Signing Jason Vargas, whether Zack Wheeler agrees with it or not, adds depth to a pitching staff that was completely exposed once injuries took hold.
There’s really no guarantee Vargas will steal starts from anyone, but the idea of having another starter not named Rafael Montero eating innings in the bullpen or swinging in for a spot start is certainly beneficial.
With a 13-man pitching staff imminent, eight spots covered by relievers, and five of these eight already filled by Jeurys Familia, AJ Ramos, Anthony Swarzak, Jerry Blevins, and a long-man, there is still some wiggle room in the bullpen. With the way the free agent market for pitchers has evolved, the door seems very much open for the Mets to increase stability, should they decide to go in that direction.
Despite Sandy Alderson saying the Mets are likely done adding, there are still several free agents that could fit the Mets’ mold, so anything could happen. If a reliever falls into the Mets’ lap, I could see them maybe budging.
It’s easy to nitpick with any pitcher, and perhaps it wouldn’t hurt to let Robles or Sewald try building off their respective flashes of success in 2017, but it’s also easy to see why fans and pundits alike still see hatches to be battened down.
Callahan has a high ceiling, but it may suit him better to work out of a higher-leverage position in Las Vegas so as to actually grow. Purke has managed to hold lefties to just three extra-base hits in 149 at-bats over the last two seasons in Triple-A with the White Sox, but doesn’t have much of a big-league pedigree to match.
Swarzak (.202/.299/.287), Robles (.189/.333/.378), and Ramos (.197/.314/.342) all have enough success against left-handed hitters to justify the Mets entering 2018 with Blevins working as the sole lefty out of the pen.
Nonetheless, southpaw Robbie Ross Jr. could still fill out the bullpen quite nicely. Back problems limited him to eight underwhelming appearances in early 2017 for the Red Sox, but his prior two seasons with Boston saw a 3.57 ERA in 116 innings (108 games).

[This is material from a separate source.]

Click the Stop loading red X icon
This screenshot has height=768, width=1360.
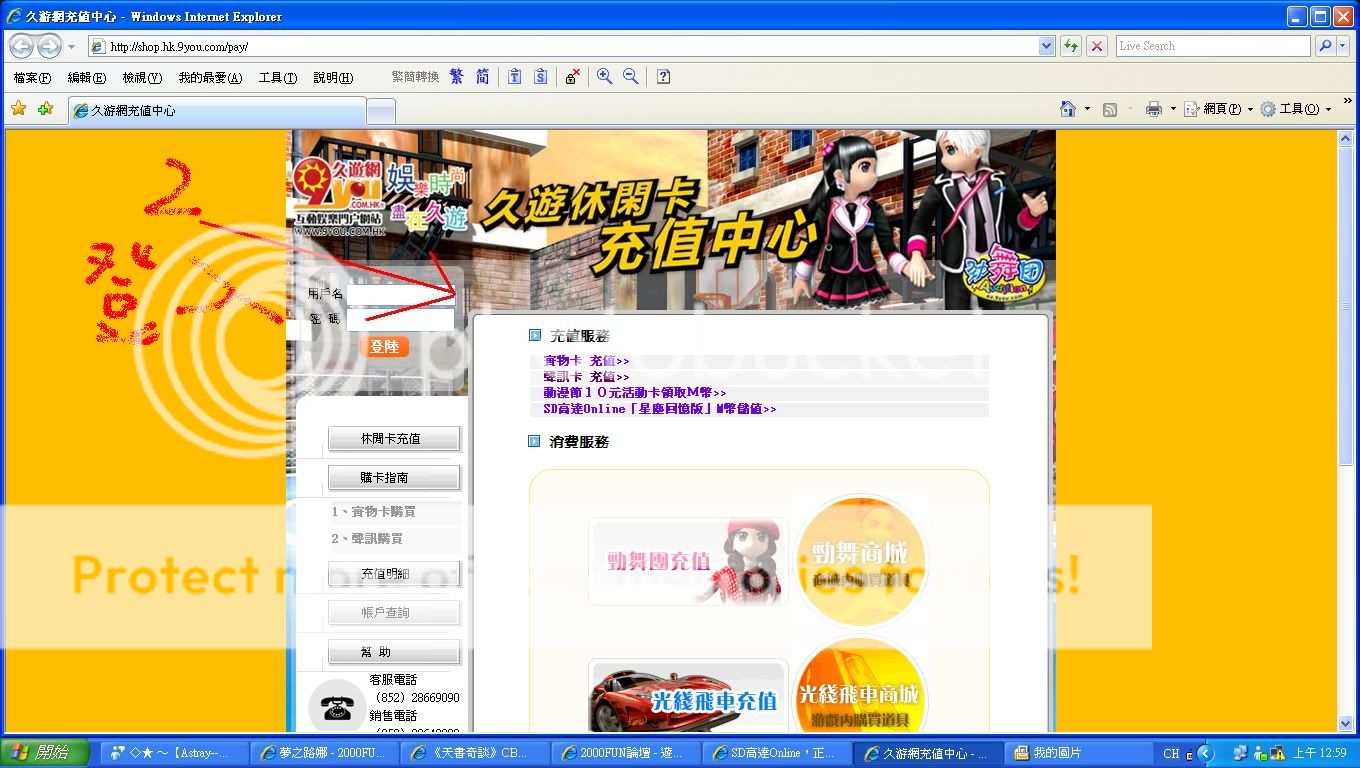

Ross averaged just 3.3 BB/9 and 0.7 HR/9 and he ranged between 9-44 pitches thrown in 2017, drawing parallels to the more flexible lefties we wanted but didn’t quite get results from last year in Josh Edgin and Josh Smoker.
Left-handed batters combined for just three extra-base hits (no homers) off Ross in 80 at-bats in 2016, and in high-leverage spots, all hitters were held to a .116/.224/.140 line. He elected free agency after rejecting an outright assignment, meaning he would likely cost a shred of what Swarzak did.
A right-handed option who also fits the bill is Matt Belisle. He is entering his age38 season, and his fastball doesn’t register with the gusto of a premier arm, but there is still plenty worth watching. For example, Belisle worked to a 1.71 ERA in the second half with the Twins last year, a nice complement to the 1.76 ERA he held up in 40 games with Washington in 2016.
His K/BB ratio rose from 1.44 to 7.0 over that time. Belisle adapted by making far greater use of his secondary pitches, namely his sinker, while generating even more swings-and-misses on his slider and curveball than he had in 2016. What’s more, Belisle held lefties to a .162/.244/.351 clip in 2017, and in higher-leverage situations, kept hitters at a .197/.275/.296 line. It’s also worth noting that Belisle hasn’t seen the disabled list since April of 2016.
Either arm would benefit the current bullpen, particularly in high leverage situations, where lower-caliber options like Sewald (.298/.377/.649) and Robles (.295/.458/.568) fall short. Given the historically volatile stats of relief pitchers, it’s not entirely unreasonable to anticipate, for example, that Jamie Callahan assumes a more prominent role with the big-league club down the line.
However, the same can be said for the other side of the coin, which revealed itself very early on in the 2017 season, when Fernando Salas and Josh Smoker, among a laundry list of pitchers, crashed down with the rest of the pitching staff in a frustrating first-half that arguably set the tone for the rest of the season.
For the sake of damage control, it would make plenty of sense for the Mets to ink another reliever, and considering Greg Holland remains unsigned, it’s not all that unlikely that the Mets find space in the budget to shore up the last real hole in the roster as Spring Training approaches, nor is too much to expect the market to again conform to the Mets’ spending habits.
Having resolved the concerns surrounding the starting rotation with a 2-year, $16 million deal with a club option for a third year, there is certainly reason to believe the Mets could still be in business.
At the end of the day. the Mets could really put a cherry on top of their offseason if they brought in another reliever to round out their bullpen.